In July of 1969 my Grandparents purchased a 1968 Camaro that had been sitting a while on the lot at Courtesy Chevrolet in Santa Clara, CA. They needed a new car to drive to Arizona where I was to be born in a couple of months and since the car had been slow to sell the price was right. The car was a bit different in that it was a special order that wound up not being delivered to the customer it was originally intended for. Playboy had placed an order through COPO for 50 pink 1968 Camaros to be distributed to playmates through the year. They only took delivery of about 30-40 of them. The rest wound up being sent to dealers. This was one of them....and yes, I said it was pink. This was my Grandmothers car for close to 35 years. They drove it all over CA on vacations and fishing trips. In fact, to this day there are bait shops and mountain lodges that I go to and when I mention my Grandparents people say, "Oh the couple with the pink Camaro!" The car was nothing special other than by virtue of it's color. A basic 327 coupe with a powerglide. But it was cool and I knew that eventually this car would be the basis for my Camaro road-racer project.

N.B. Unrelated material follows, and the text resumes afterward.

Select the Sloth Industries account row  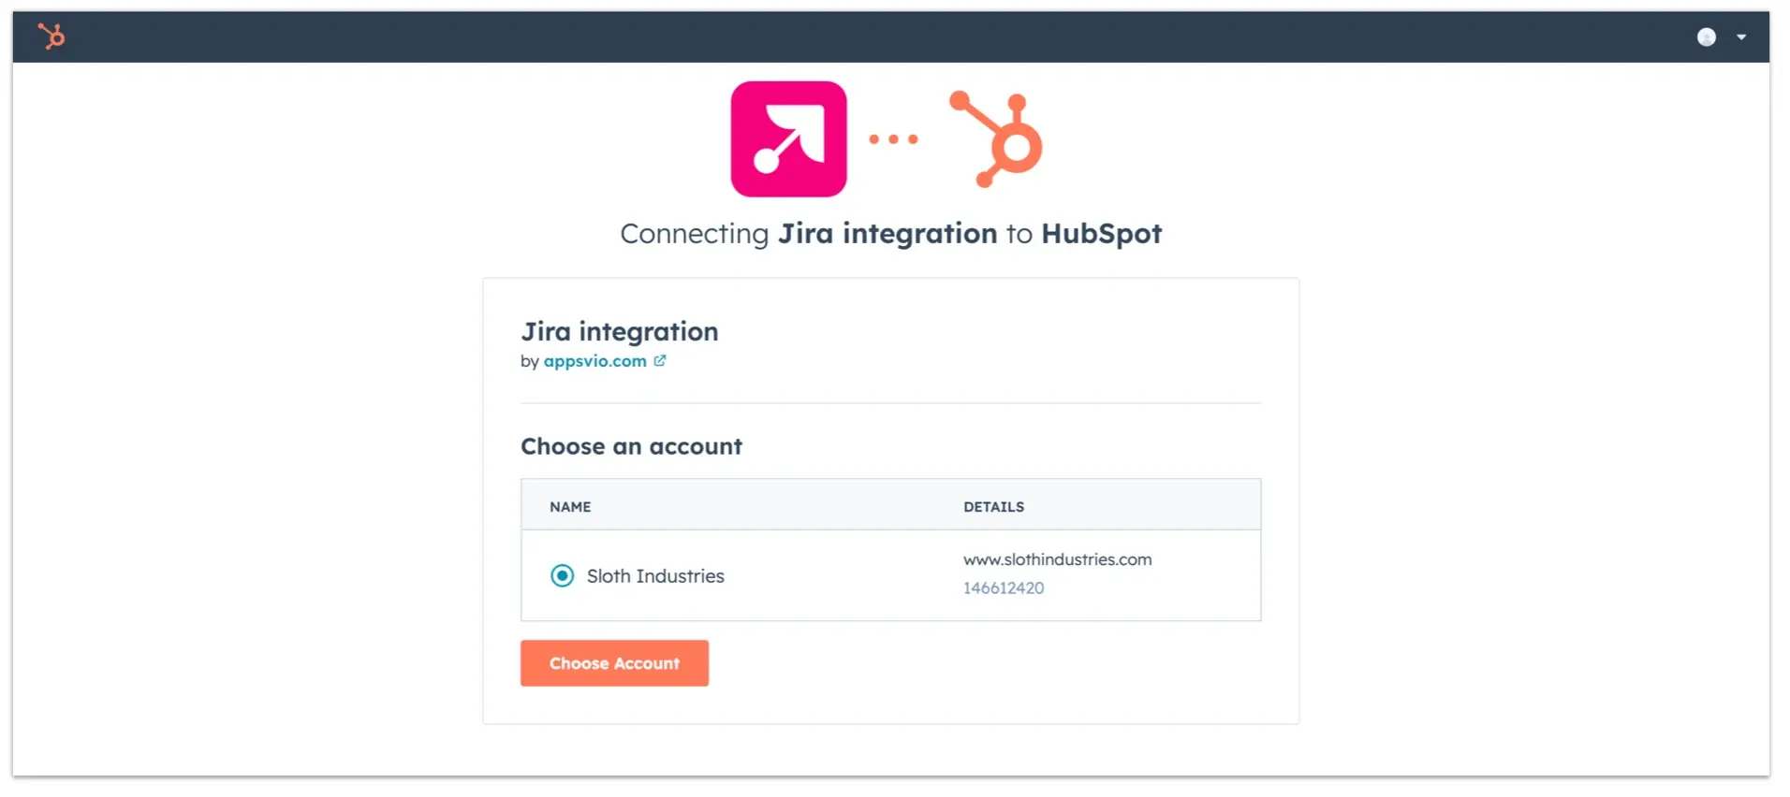(x=655, y=575)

Fast forward to the year 2000. I was getting out of the Coast Guard after eleven years and moving back home to the Bay Area. My grandparents at that point decided to give me the car. A couple of years earlier some redneck had yelled something vulgar to my Grandfather while he was driving it and it scared him so he had a cheapo Earl Schieb spray-job done on it so it was now blue rather than pink.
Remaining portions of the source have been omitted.